Philippe Chevilley, Les Echos
L’età del disincanto è una novella, un romanzo breve che ricostruisce sei settimane nella vita di una coppia (due dentisti) e delle loro tre bambine. Lei accarezza l’idea di lasciare la famiglia per un amante. Il marito-narratore si sforza di evitare un confronto con la moglie che la costringerebbe a confessare o le rivelerebbe che lui è già a conoscenza del suo dilemma.

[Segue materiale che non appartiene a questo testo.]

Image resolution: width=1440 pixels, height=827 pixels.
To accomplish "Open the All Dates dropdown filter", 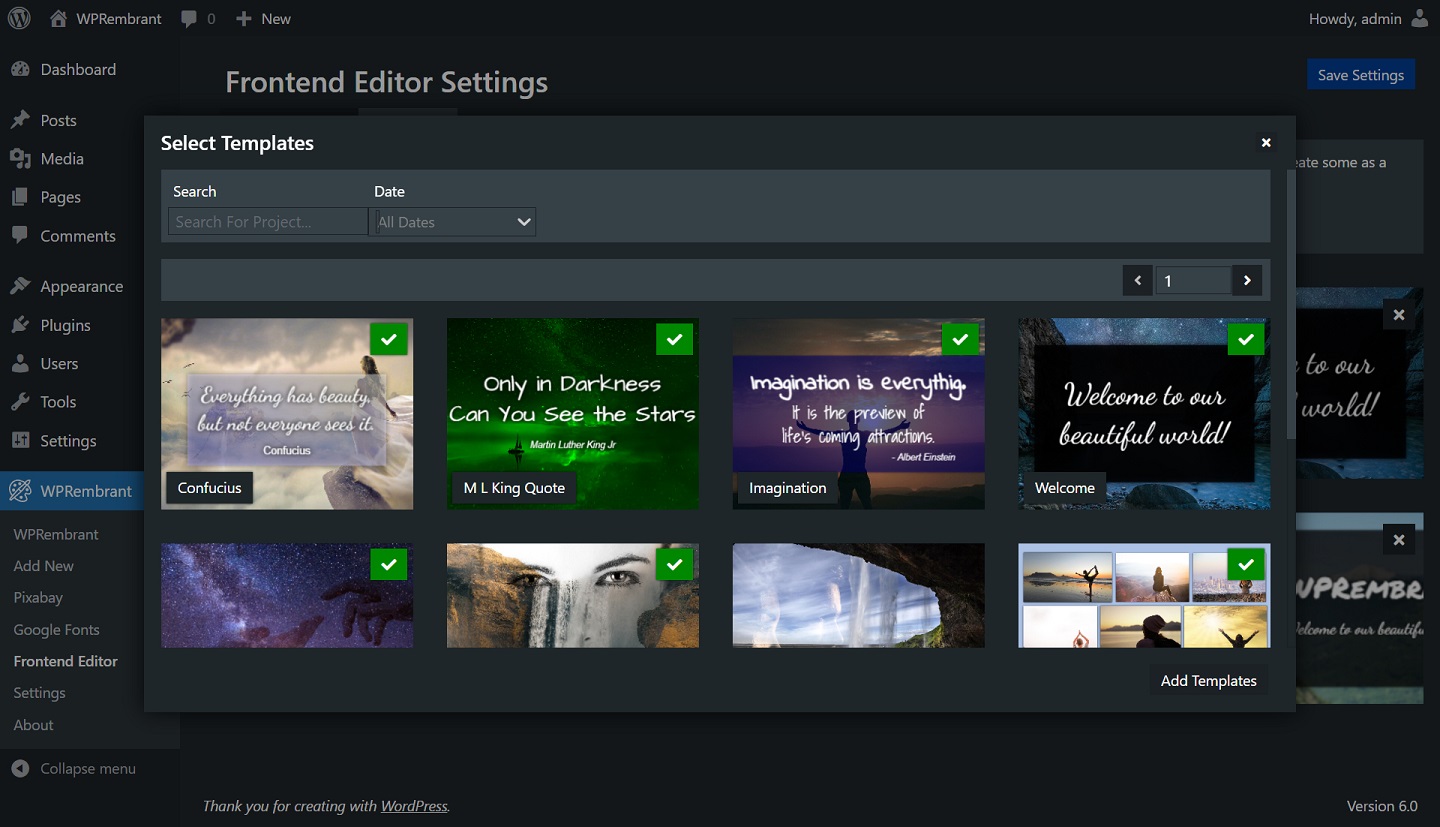I will pos(453,221).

Ci riesce, aiutato dall’incessante fluire della vita quotidiana con i bambini, da dettagli non del tutto convincenti sulla pratica odontoiatrica, ma soprattutto dalla sua ostinata determinazione a far andare avanti le cose a qualsiasi costo. L’età del disincanto, come lui la descrive, è “quando le barriere tra le proprie circostanze e il resto del mondo sono infine abbattute”. L’approccio di Smiley come scrittrice è generoso. Vuole raccontarci ciò che sa, offrire i suoi pensieri sulla vita in una forma narrativa piacevole. Tuttavia non sembra esserci una motivazione interna sufficiente perché le prolungate riflessioni del dentista diventino una novella anziché un racconto molto più breve. In questo caso, la novella potrebbe essere, come molti autori prima di Smiley hanno scoperto, una forma o troppo lunga o troppo corta.